------ Input records ------

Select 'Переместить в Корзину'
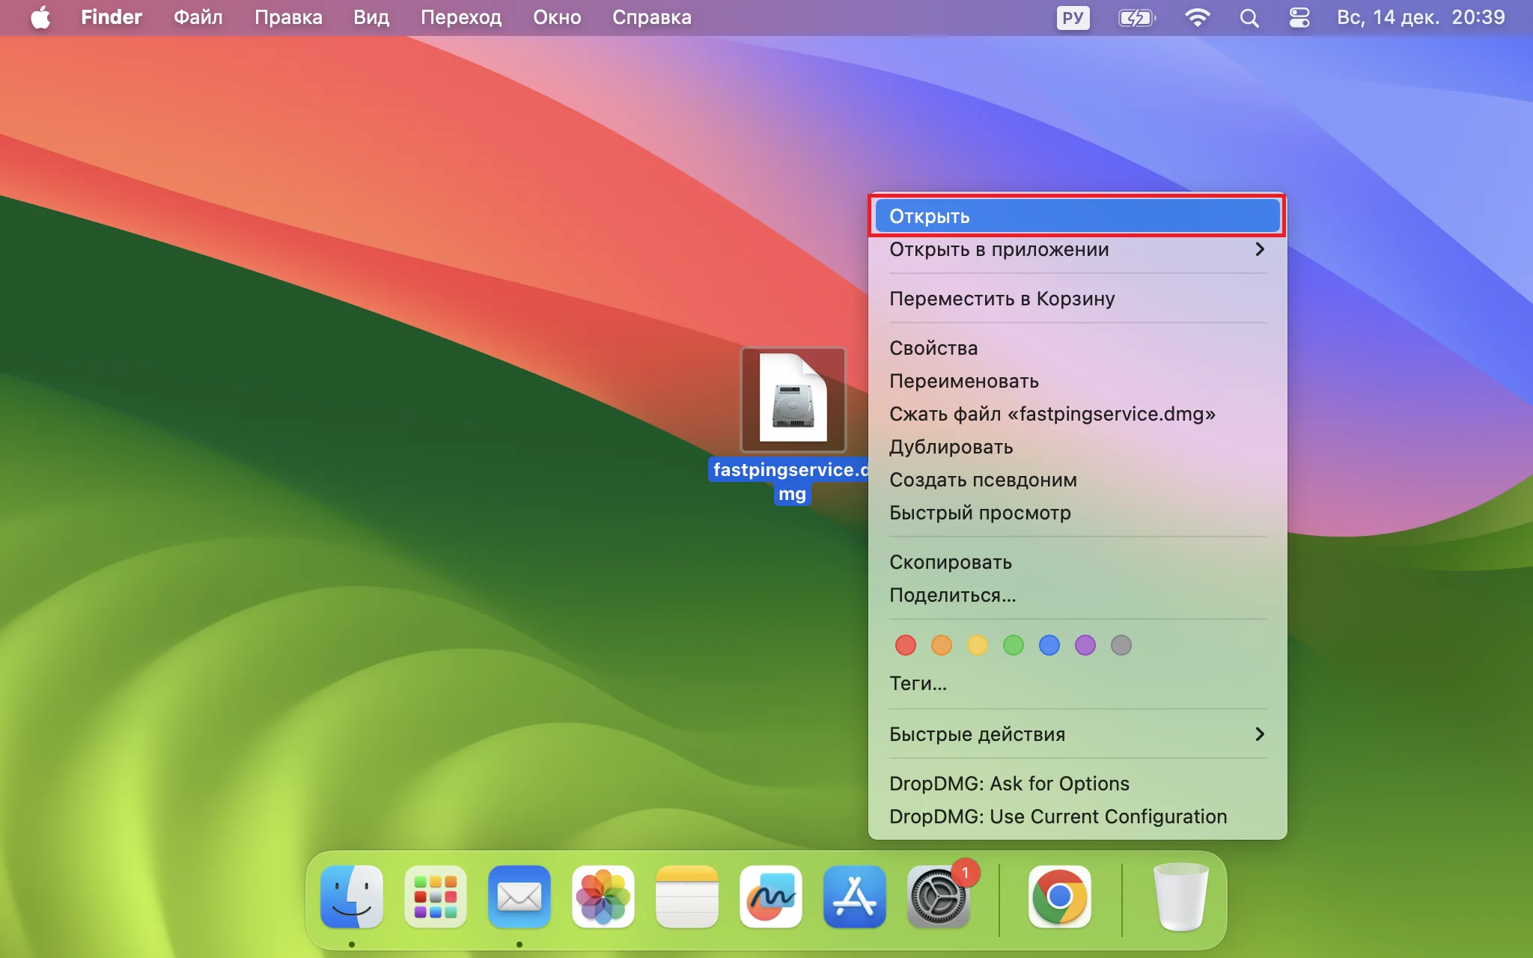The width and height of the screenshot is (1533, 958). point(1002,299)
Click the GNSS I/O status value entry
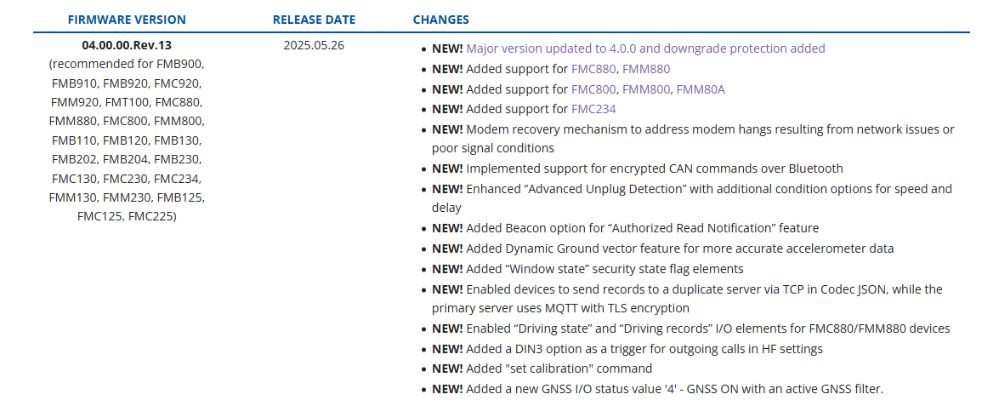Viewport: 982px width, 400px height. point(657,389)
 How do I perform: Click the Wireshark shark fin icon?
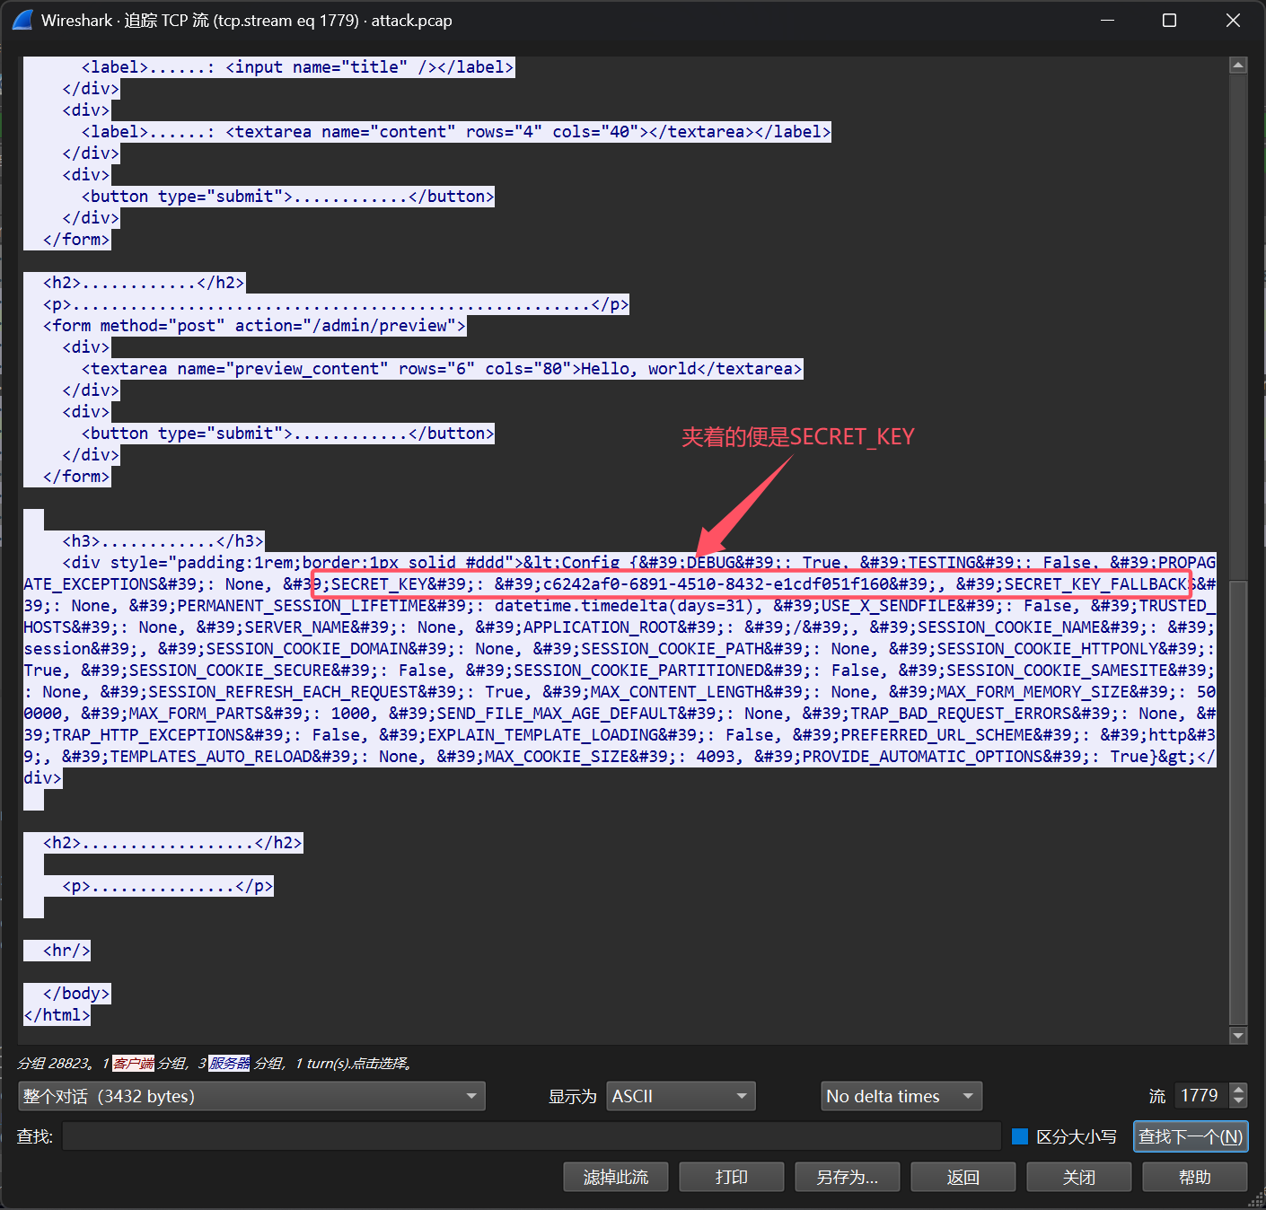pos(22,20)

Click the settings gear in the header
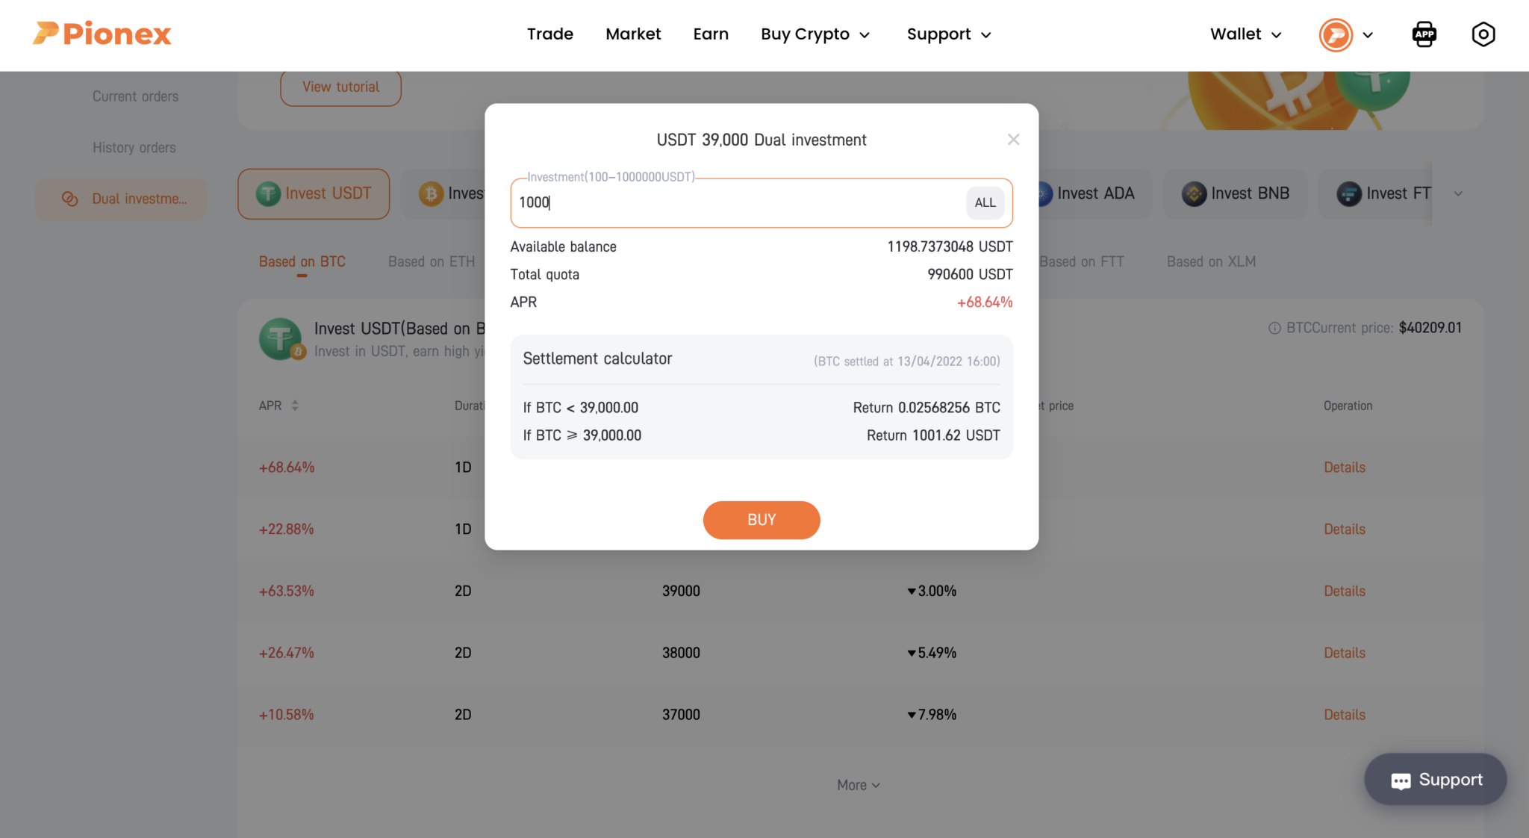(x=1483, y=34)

------

Short task |
Rewrite the data with every "Click" replaced by "Tap", leaving everything else unchanged. Leave the pictures out of your answer.

Exercise response |
Select 'Переместить в Корзину'
The width and height of the screenshot is (1533, 958). point(1002,299)
Tap the GNSS I/O status value entry
Viewport: 982px width, 400px height. point(657,389)
 How do I perform: Tap the Wireshark shark fin icon?
pos(22,20)

Tap the settings gear in the header
(x=1483, y=34)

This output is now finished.